The problem
Pull every line with "user" from the entries below.
____
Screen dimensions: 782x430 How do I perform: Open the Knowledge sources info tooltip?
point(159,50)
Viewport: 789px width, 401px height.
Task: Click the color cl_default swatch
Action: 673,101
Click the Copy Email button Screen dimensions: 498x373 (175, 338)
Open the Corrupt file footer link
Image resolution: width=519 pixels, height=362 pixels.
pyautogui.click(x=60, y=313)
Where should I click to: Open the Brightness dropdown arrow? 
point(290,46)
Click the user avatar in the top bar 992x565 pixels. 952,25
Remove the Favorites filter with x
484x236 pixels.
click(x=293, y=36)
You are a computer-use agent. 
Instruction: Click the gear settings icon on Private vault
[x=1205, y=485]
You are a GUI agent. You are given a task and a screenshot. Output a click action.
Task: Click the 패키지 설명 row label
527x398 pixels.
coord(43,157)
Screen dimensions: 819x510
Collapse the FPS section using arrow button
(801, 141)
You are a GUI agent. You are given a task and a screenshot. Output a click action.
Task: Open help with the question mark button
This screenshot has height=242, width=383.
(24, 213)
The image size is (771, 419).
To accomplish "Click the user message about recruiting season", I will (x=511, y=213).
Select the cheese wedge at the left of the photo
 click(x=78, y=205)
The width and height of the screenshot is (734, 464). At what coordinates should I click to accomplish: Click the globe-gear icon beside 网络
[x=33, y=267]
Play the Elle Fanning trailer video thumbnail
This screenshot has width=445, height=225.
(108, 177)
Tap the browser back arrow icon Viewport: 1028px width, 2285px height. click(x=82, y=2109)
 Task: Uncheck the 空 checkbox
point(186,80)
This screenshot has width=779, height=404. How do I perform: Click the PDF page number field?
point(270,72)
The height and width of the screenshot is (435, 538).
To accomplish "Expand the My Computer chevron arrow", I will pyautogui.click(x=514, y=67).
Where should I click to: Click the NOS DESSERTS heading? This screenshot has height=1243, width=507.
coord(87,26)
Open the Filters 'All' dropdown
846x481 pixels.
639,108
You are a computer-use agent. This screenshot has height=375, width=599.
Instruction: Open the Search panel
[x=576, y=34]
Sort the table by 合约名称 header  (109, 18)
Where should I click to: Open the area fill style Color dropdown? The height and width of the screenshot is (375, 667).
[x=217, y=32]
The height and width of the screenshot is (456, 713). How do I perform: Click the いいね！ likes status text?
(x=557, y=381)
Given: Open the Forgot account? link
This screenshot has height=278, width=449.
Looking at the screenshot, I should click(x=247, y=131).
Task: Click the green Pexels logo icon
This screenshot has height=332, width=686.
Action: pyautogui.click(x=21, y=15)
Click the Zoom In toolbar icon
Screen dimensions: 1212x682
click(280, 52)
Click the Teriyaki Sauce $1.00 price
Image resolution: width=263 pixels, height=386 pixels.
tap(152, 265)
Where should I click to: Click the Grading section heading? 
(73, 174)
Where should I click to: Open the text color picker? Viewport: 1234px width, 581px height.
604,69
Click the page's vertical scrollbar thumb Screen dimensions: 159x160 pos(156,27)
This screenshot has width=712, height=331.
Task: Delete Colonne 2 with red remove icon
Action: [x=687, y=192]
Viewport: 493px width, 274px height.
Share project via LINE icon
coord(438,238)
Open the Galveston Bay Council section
____
Exercise output
Click the user avatar in the top bar 992x565 pixels. 952,25
To accomplish "Click the user message about recruiting season", I will (x=511, y=213).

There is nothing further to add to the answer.